++++ Provided material ++++

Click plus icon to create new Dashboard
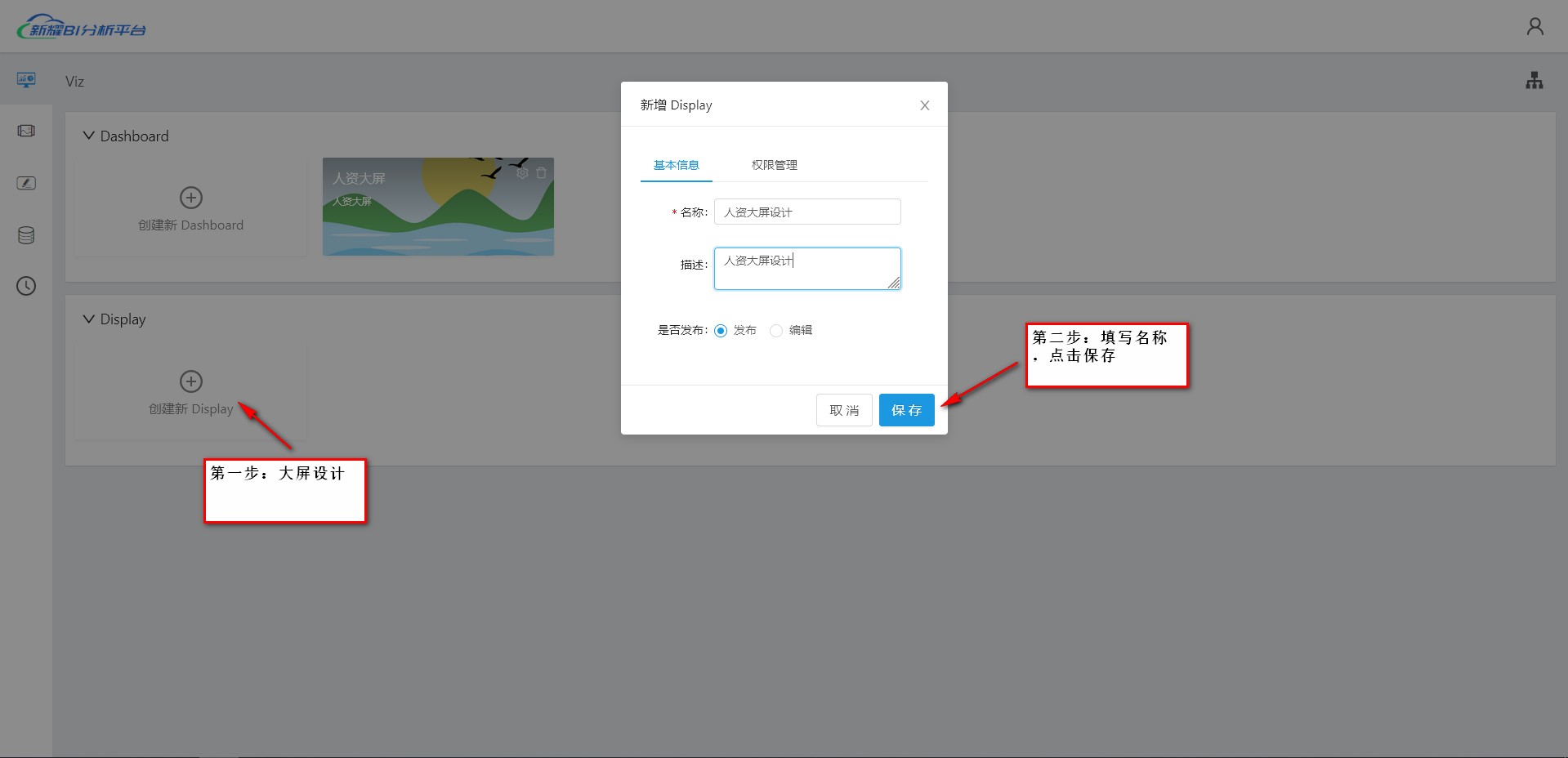The image size is (1568, 758). pos(191,198)
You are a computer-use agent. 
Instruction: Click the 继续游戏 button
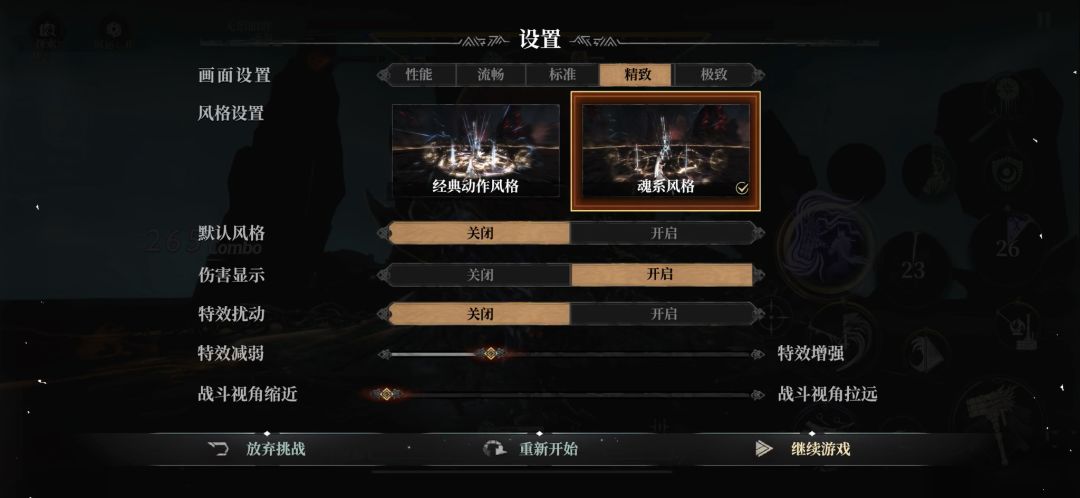point(803,449)
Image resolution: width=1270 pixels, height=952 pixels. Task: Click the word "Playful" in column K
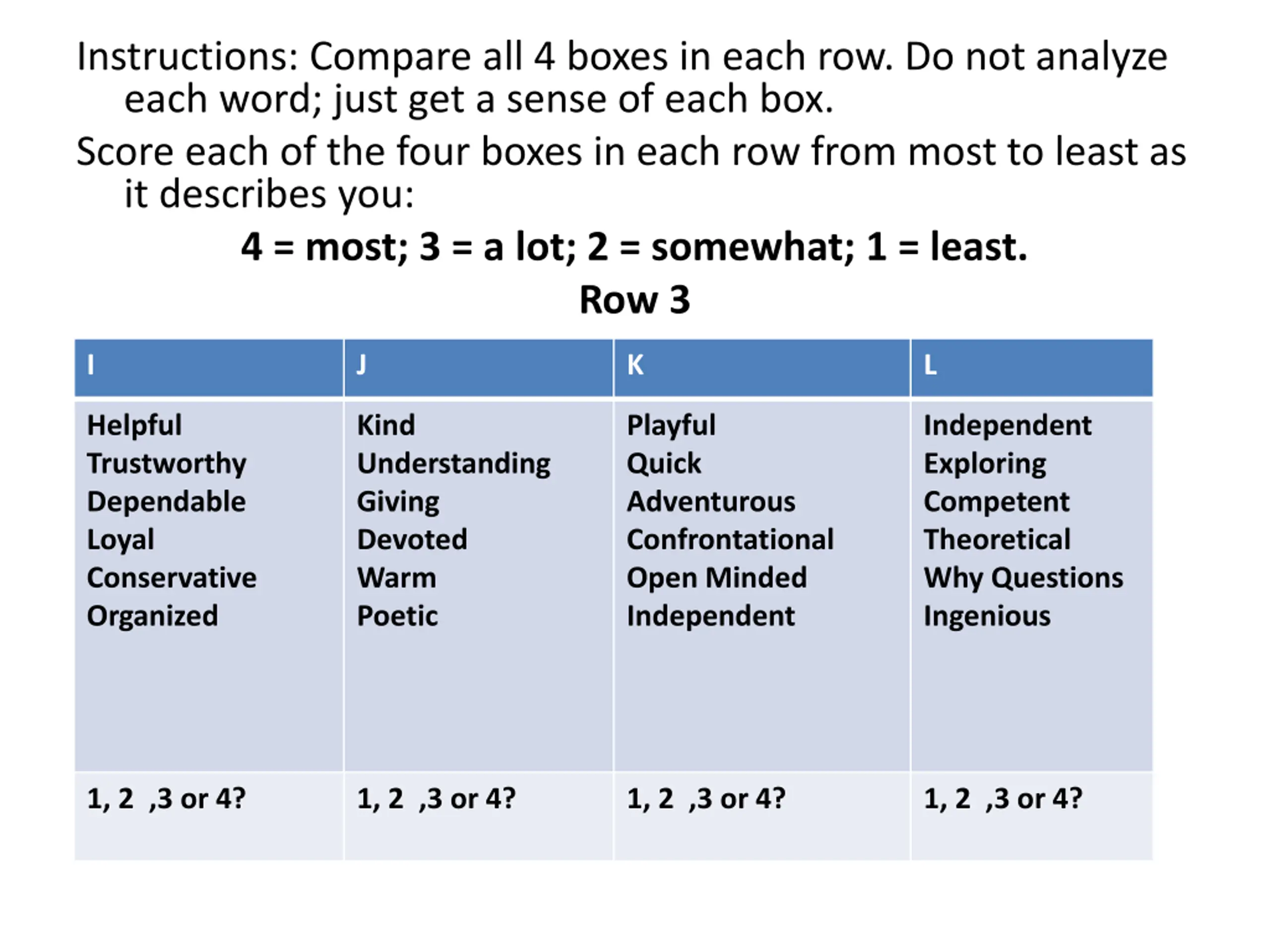pos(671,425)
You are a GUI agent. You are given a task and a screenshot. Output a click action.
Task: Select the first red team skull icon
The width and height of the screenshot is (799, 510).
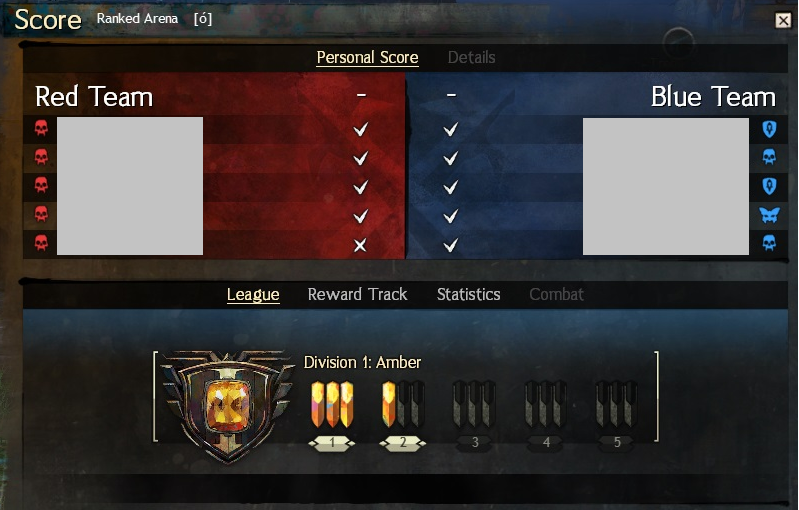pyautogui.click(x=41, y=127)
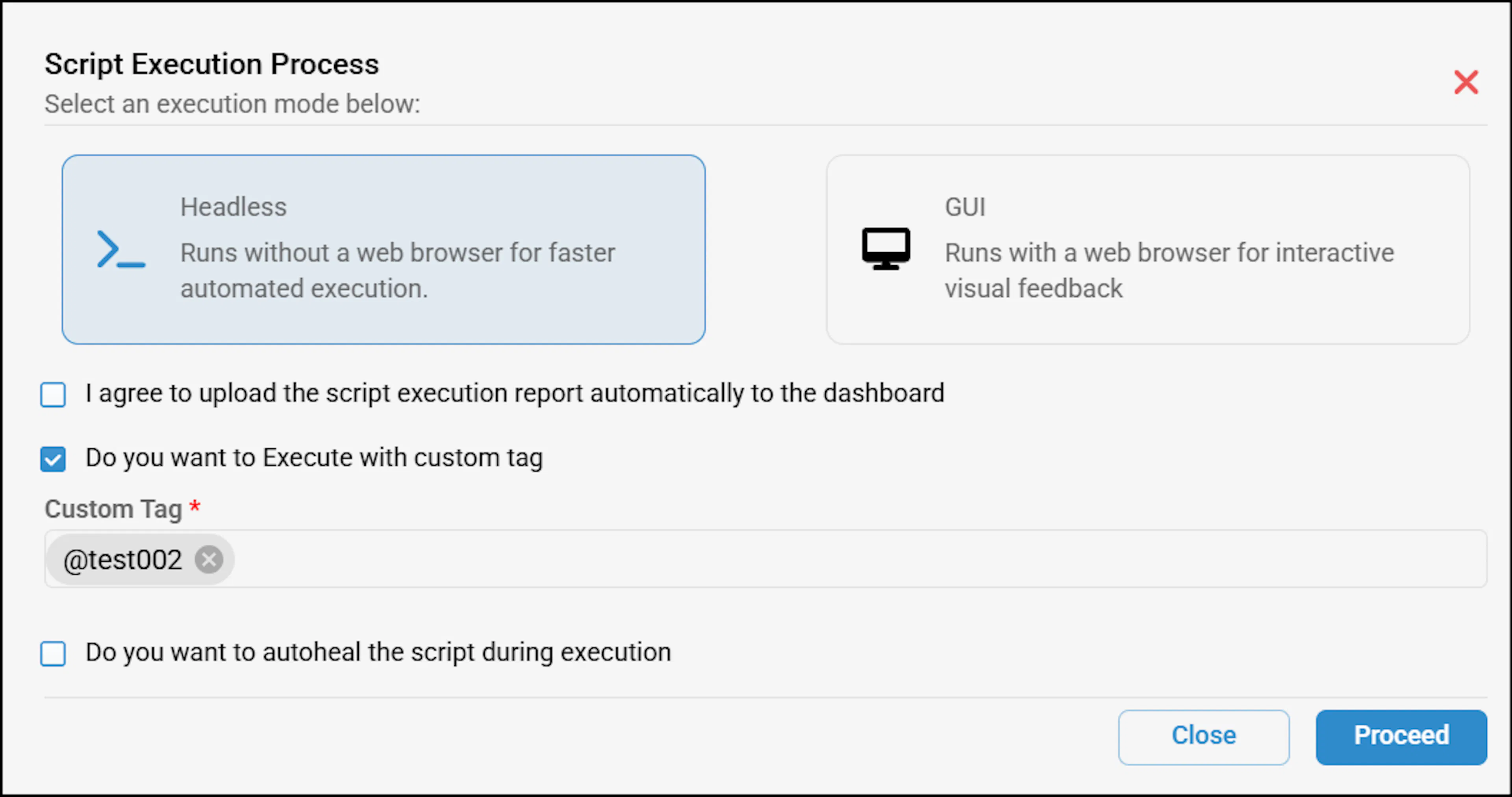The width and height of the screenshot is (1512, 797).
Task: Click the Proceed button
Action: pyautogui.click(x=1401, y=737)
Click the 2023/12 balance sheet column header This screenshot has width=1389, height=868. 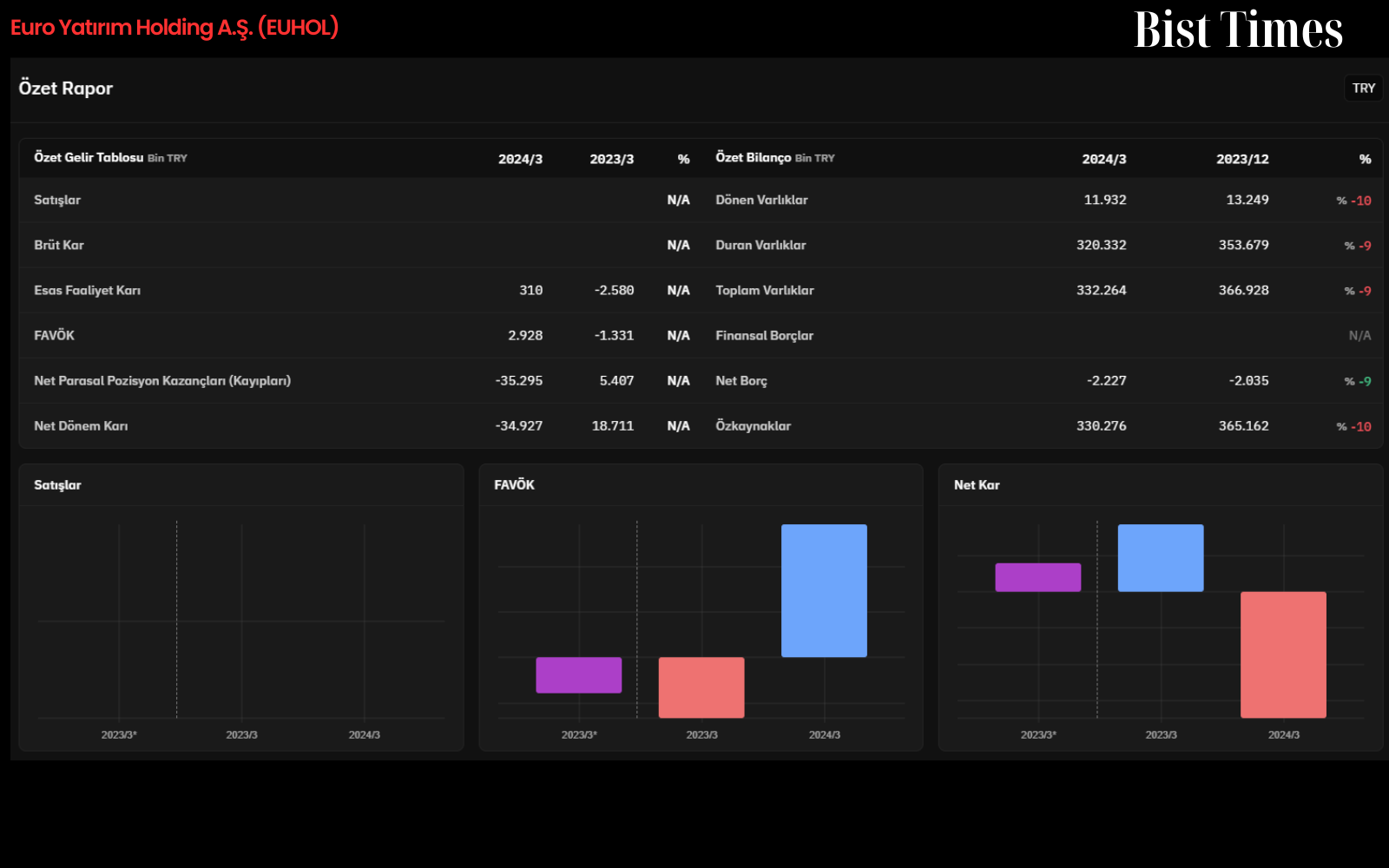click(x=1242, y=159)
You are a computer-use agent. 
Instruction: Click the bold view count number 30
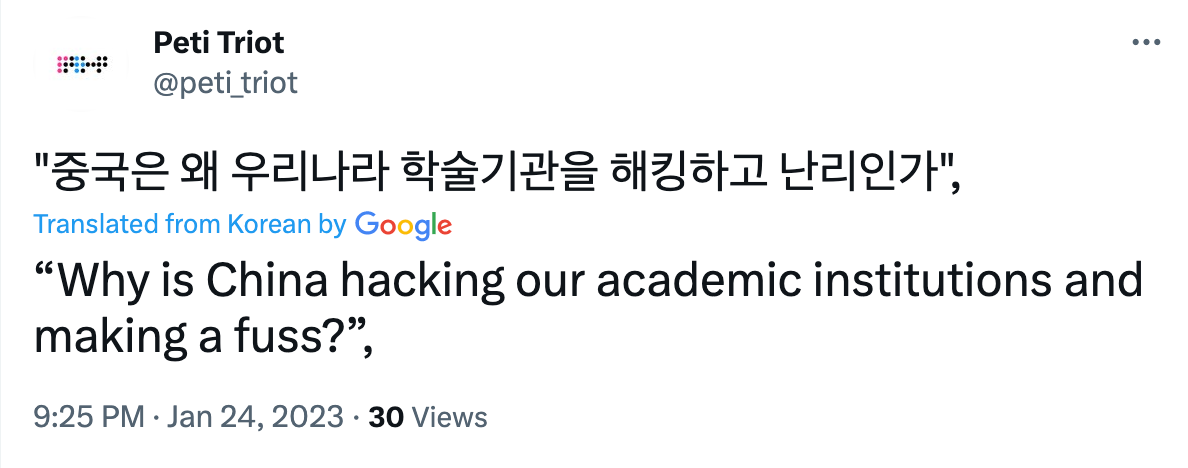point(386,417)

++++

**What to do**
Rewrite everything in the listing from the line containing "You are a GUI" down to the line containing "Action: pyautogui.click(x=1401, y=737)", changing "skull" to "shield" and keeping the rest unchanged. Give only those lines, and leave the pictures out.

**Completed exercise**
You are a GUI agent. You are given a task and a screenshot. Output a click action.
Task: Select the first red team shield icon
The width and height of the screenshot is (799, 510).
pyautogui.click(x=41, y=127)
The width and height of the screenshot is (1512, 797).
Task: Click the Proceed button
Action: pyautogui.click(x=1401, y=737)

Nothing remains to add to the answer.